The window remained open last night. I sat on the wet ledge last night. The music from within my room mingling with the rain’s, outside. I also danced on the slippery stage of my room, with shadows of my own. Dancers were not wanting outside either. Different acts. One followed by another. All dancing in the rain. First a sprightly pair of men. Rushing out of the shelter of the concrete building. One after the other, cutting across the street in a graceful ballerina progression. Light footed and brisk. Jumping ever so lightly over the deeper puddles. Landing with barely a thud on the pavement. Skimming over the rain filmed street, right into their car. A second later, a crisp whirring of the engine, and off they went. With wings weaved of droplets from the settled rain-puddles, airlifted to accompany their majestic exit.

Soon after, there was a pair of young girls. Unlike the fleeting vision of the men, theirs played out like a slow and long drawn interlude. One defined by a sense of pause rather than progression.  Standing a little apart on the large white staircase. At different levels. One behind the other. They seemed to stare into the rain. Waiting. Pondering. Synchronized in their frozen stances. If and when they moved it was barely a shift of weight from one leg to another, but always somewhat in sync. It looked more choreographed then the swinging bouncing act of the puddle hoppers who had just passed them by. And perhaps more hypnotizing for me as well. But the spell broke and perhaps in a combined telepathic resolve they both shed their contemplative, their cautious inertia and in a sudden leap of faith scuttled into the rain. And so they too disappeared from my view.

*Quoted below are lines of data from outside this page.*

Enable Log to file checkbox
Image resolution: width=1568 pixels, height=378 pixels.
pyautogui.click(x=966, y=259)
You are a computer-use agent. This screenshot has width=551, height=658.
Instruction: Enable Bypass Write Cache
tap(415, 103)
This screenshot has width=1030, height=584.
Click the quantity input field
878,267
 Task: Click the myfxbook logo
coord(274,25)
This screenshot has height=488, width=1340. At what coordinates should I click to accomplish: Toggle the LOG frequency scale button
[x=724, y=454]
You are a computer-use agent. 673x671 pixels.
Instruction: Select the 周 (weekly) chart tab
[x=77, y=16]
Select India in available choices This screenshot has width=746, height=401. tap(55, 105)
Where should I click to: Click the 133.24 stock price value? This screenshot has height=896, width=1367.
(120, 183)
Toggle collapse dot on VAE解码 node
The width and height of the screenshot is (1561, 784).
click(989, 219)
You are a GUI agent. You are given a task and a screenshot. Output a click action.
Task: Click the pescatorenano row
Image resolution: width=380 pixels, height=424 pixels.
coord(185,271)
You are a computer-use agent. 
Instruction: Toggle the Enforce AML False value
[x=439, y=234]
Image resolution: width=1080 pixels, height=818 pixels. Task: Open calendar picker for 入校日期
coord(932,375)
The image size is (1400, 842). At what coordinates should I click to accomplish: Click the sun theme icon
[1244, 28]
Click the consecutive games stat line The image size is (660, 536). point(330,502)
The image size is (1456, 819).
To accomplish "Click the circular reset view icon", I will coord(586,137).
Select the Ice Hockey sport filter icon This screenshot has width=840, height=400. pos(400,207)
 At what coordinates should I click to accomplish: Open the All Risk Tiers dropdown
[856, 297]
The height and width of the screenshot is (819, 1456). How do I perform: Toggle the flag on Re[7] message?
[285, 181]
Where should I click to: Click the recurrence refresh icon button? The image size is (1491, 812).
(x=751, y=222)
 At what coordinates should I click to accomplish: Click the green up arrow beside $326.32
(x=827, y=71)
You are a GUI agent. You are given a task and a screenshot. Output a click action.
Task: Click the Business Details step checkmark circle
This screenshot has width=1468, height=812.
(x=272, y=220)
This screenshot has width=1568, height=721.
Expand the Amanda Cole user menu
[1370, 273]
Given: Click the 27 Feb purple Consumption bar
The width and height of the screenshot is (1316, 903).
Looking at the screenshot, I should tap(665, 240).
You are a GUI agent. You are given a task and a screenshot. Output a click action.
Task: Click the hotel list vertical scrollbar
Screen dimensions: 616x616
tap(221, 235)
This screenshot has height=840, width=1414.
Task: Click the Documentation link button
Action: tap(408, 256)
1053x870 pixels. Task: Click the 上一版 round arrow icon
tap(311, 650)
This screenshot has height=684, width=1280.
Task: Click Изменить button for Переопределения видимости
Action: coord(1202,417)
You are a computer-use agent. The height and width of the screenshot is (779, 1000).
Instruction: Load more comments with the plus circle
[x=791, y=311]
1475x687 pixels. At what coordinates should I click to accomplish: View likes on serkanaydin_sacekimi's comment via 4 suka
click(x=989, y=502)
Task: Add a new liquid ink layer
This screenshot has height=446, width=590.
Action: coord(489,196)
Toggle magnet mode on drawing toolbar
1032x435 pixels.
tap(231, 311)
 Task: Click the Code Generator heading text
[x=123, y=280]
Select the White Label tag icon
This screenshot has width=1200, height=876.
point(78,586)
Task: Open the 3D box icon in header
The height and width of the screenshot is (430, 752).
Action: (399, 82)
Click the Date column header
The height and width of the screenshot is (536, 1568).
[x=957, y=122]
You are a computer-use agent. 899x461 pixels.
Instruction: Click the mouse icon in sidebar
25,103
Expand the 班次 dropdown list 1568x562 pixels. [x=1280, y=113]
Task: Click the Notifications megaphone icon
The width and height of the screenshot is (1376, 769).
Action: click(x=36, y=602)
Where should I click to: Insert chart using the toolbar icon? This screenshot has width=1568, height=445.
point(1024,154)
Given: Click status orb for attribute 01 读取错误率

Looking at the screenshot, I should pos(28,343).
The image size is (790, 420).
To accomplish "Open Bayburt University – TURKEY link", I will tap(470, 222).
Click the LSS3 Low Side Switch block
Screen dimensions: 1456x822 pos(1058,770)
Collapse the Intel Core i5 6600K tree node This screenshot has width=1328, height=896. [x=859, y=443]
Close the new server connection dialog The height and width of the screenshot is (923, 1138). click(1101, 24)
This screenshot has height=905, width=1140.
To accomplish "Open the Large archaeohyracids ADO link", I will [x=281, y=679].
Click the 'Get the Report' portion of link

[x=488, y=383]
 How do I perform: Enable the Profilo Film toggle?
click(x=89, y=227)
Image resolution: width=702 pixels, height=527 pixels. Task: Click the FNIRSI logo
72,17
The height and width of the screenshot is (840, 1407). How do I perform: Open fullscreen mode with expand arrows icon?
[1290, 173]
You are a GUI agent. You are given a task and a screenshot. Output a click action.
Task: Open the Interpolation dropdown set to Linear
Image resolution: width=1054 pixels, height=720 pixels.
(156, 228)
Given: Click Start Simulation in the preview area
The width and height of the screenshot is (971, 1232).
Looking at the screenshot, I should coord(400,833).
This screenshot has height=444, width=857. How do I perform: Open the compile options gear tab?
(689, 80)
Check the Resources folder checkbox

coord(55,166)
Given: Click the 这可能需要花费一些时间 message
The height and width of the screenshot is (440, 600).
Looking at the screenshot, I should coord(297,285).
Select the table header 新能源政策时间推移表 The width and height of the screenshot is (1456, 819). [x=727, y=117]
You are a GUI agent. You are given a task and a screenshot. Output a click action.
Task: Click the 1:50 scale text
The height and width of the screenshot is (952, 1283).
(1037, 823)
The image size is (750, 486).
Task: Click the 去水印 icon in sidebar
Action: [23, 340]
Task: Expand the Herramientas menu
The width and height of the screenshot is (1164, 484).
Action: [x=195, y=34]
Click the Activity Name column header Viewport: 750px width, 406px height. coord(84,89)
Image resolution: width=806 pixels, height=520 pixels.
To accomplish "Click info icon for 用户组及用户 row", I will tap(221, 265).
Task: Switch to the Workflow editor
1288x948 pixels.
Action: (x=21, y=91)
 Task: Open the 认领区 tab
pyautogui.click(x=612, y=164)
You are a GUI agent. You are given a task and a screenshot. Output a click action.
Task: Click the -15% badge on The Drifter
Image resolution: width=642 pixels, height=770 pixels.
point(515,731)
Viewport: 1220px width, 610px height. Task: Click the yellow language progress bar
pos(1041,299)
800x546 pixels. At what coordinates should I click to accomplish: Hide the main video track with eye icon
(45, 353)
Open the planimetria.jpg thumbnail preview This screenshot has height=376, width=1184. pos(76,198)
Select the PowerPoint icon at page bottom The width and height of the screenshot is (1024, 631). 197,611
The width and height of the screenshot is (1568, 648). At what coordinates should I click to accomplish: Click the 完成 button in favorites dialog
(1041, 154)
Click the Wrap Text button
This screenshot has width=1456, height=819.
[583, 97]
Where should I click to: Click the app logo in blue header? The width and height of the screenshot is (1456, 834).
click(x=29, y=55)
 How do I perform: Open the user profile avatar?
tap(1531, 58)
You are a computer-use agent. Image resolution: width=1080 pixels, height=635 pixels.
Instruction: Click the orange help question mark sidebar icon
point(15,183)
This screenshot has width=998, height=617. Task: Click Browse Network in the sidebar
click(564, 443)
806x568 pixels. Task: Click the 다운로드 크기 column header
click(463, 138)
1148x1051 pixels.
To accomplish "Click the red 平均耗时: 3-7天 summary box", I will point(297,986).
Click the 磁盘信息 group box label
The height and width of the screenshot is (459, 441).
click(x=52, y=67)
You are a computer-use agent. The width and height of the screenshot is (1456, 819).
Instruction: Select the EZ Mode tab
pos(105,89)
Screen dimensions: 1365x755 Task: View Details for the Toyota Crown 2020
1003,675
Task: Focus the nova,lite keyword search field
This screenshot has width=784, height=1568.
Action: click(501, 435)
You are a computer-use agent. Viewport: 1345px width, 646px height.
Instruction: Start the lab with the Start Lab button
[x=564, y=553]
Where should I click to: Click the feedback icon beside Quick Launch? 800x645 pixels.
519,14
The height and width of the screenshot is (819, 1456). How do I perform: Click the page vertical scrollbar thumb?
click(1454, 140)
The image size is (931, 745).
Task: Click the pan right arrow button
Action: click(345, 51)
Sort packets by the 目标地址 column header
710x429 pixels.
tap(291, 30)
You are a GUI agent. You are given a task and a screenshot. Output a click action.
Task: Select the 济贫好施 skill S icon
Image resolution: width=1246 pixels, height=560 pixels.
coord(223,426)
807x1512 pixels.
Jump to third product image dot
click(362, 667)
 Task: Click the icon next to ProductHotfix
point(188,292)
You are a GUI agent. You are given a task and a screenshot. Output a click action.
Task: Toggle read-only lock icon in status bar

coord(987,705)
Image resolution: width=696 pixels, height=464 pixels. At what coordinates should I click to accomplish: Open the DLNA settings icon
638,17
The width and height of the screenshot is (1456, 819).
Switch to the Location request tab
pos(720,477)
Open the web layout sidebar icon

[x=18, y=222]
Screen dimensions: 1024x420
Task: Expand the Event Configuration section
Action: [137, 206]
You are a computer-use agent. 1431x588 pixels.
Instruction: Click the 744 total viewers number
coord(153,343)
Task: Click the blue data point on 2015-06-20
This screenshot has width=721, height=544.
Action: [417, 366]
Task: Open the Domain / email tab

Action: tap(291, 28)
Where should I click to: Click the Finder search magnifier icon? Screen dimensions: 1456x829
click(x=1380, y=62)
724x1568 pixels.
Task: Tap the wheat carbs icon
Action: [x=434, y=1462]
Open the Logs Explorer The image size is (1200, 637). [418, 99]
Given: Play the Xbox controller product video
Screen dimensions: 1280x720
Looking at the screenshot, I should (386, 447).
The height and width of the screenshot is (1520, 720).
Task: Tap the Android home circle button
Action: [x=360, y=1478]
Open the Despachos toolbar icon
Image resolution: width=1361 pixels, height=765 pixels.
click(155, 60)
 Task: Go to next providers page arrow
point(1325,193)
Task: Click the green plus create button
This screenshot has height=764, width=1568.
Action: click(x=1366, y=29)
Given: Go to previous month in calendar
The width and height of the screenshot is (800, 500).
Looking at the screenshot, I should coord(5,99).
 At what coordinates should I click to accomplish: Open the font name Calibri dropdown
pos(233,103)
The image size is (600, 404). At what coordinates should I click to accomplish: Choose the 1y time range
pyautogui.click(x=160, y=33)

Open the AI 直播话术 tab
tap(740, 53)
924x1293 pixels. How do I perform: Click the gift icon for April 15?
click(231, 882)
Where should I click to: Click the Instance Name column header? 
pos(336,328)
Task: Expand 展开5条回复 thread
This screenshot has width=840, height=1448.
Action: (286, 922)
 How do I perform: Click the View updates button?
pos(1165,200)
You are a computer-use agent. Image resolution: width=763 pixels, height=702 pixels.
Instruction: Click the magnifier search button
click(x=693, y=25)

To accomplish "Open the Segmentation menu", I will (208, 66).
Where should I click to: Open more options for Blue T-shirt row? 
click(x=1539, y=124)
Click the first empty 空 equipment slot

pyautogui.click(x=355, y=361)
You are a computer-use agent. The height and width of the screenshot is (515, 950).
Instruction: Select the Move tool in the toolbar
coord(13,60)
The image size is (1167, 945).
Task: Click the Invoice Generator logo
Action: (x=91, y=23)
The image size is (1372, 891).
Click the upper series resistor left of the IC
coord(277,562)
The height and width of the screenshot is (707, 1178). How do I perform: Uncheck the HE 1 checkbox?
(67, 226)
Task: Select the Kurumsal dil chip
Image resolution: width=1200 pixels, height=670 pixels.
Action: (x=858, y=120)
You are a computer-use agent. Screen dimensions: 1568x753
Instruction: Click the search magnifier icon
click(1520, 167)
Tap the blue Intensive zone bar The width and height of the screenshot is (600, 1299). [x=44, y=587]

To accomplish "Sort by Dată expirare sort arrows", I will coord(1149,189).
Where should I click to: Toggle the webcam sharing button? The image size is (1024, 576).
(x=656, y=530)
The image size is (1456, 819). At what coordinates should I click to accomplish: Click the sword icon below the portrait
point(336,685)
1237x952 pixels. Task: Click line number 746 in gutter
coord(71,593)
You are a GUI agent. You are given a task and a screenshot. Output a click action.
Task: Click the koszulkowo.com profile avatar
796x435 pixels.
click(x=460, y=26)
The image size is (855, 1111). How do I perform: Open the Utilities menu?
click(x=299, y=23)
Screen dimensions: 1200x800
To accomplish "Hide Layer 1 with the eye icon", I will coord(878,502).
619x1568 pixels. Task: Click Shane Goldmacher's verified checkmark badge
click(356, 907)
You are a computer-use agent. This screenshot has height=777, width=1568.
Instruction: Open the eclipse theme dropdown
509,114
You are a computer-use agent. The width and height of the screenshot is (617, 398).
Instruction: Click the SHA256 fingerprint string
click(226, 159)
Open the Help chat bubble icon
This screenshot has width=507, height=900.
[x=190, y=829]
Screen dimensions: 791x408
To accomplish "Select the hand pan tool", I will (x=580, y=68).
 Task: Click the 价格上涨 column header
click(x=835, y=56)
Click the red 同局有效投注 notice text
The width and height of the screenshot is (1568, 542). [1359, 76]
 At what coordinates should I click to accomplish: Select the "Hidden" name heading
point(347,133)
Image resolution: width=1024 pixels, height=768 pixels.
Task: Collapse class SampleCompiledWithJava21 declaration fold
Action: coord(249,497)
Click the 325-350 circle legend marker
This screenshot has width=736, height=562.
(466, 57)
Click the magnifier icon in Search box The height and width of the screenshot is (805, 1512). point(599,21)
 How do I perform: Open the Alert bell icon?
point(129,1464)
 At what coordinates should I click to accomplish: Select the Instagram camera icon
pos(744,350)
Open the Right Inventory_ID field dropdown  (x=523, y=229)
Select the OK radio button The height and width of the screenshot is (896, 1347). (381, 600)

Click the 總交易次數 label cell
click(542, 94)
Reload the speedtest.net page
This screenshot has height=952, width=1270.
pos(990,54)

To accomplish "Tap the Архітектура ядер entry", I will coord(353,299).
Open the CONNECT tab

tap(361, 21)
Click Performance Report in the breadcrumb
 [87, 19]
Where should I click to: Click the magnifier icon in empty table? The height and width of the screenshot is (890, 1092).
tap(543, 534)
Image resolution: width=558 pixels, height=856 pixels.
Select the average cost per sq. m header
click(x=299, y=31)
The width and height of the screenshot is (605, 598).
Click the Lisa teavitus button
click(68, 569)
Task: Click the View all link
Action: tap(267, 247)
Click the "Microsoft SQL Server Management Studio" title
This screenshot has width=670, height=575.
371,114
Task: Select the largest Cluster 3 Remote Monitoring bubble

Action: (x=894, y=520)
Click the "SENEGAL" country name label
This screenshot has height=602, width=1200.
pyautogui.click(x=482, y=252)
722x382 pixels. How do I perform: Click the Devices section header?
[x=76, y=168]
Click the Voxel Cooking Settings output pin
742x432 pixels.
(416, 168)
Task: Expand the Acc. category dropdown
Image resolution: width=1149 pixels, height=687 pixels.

Much later, when I had tired of my twirling in the dark and had made my mind to finally twirl right into my bed, there came a lone lady in red who walked with an umbrella much redder, to the bus stop right opposite my window. She sat there. A mesh of color lodged in a silent corner of the otherwise dark and dull rain-soaked canvas. Her bus never came. In fact no bus came. For a long long time. I thought perhaps I could sit by my window to give her company. Sleep was deferred for a little longer. But growing weary. Both of us. Perhaps she made up her mind. For herself and mine. So getting up, she began her slow walk, under her bright red umbrella, dulled a little by the downpour, but red nonetheless, to wherever she was headed.



Monday 15 August 2016

Stray Starlit Illusion


Starlit Sky by Freijanez



Last night
As he heard me relate
A tale of a heart broken friend

His eyes moistened
As if I had tapped a submerged memory
That floated up to the surface.

I asked him if he had remembered something
Of a heartbreak of his own.

He swiftly changed the subject to the starlit sky
Trying not to break the illusion
That he never loved anyone more dearly than me. 



Tuesday 9 August 2016

Touring the City's Uncanny


Nazi Book Burning Memorial
Berlin 2016



A windowed underground shaft
Translucent under my travelling shoes.

A framed gap,
Like a couple of tiles come loose
From too much stomping,
Peeping through the solid University square.

Reflecting some sky
and a sinking hollow.

An empty library,
An inverted monument
Clawing at my feet. 

Tuesday 2 August 2016

Becoming Bird



Farmstead under Red Evening Sky
by Emil Nolde



Gliding headlong along the gray ribbon-highway

One must look to one's left and then right

To find sprawled on each side

Miles and miles 
and miles and miles

of green rolling meadow-wings.

A flap of faith

And one could pierce right through the purple sky.